Se Gangs non l’avete ascoltato, se gli ASIWYFA non li avete mai ascoltati, allora Heirs vi piacerà, vi sorprenderà con le sue chitarre pungenti, acide e incalzanti, e più di tutto vi sorprenderà scoprire che il mondo del post-rock non è solo atmosfere cupe e lacrimoni (i feels!), ma può essere anche solare e prestarsi all’esperienza di gruppo (un po’ come intonare i coretti di Wake Up degli Arcade Fire, ma più hardcore). Se siete già abituati agli ASIWYFA e al sound che li contraddistingue dai primi due secondi d’ascolto, allora forse ve lo aspettavate che non sarebbe cambiato molto e che sarebbero rimasti sempre fedeli a se stessi, ma magari siete comunque rimasti un po’ delusi da Heirs.
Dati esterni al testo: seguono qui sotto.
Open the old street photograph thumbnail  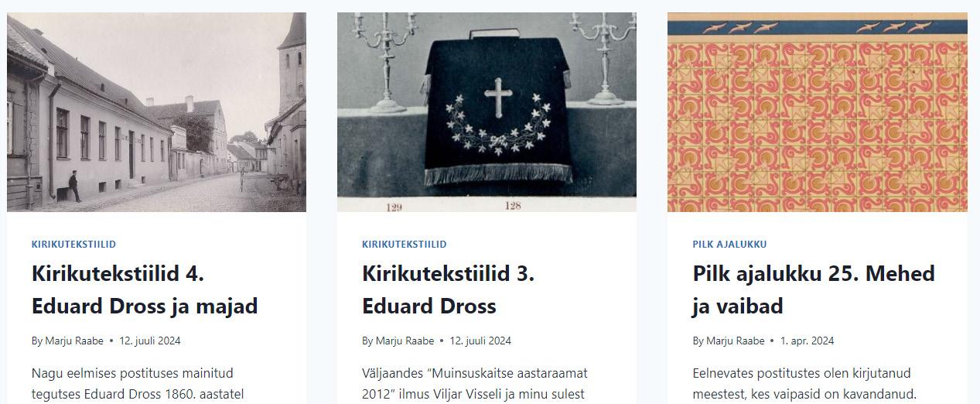tap(156, 112)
Questo per ricordarci che il giudizio è sempre relativo, ma che è sempre importante parlarne.

Heirs infatti si apre con Run Home, che ricorda molto – anche troppo – i chitarroni di Gangs, e fino a Wasps l’atmosfera è quella: tre brani che confermano lo stile inconfondibile degli ASIWYFA e quello leggermente più rifinito di All Hail Bright Futures del 2013, che si fa sentire nelle atmosfere più sognanti di Wasps. Con Redesigned a Million Times le cose iniziano a cambiare, i ritmi si fanno meno asmatici e le voci più indie pop (strano, ma funziona) e le variazioni sorprendenti ricordano le frange più sperimentali del post-rock. La stessa cosa succede nell’eponima Heirs, che nei suoi sette minuti racchiude una struttura decisamente post-rock con accenni ambient, con le chitarre di Rory Friers e Niall Kennedy che quasi si sfidano – una graffiante, l’altra pulita. Le restanti dieci tracce si dimenano tra conferma e novità, tra l’acidità di Animal Ghosts e la leggerezza estiva di Tryer, You, che chiude l’album in modo totalmente opposto a come l’avevamo visto aprirsi.
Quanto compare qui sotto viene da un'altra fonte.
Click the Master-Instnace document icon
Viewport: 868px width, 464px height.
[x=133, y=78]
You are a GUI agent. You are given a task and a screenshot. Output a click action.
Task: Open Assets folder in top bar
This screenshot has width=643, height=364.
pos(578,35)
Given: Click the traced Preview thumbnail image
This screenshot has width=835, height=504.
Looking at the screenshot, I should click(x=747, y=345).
Che siate ascoltatori incalliti o neofiti del genere, su dei punti saremo d’accordo: Heirs è un album che scivola benissimo, con i suoi 43 minuti che non pesano mai, e sono brani che funzionerebbero benissimo dal vivo, affini alla carica che gli ASYWYFA sanno portare sul palco. Per metà nuovo, per metà vecchio, Heirs osa senza mai staccarsi dalle sue radici math rock: poi sta a voi decidere quale parte vi convinca di più, ma rimane, nel complesso, un ascolto più che gradevole.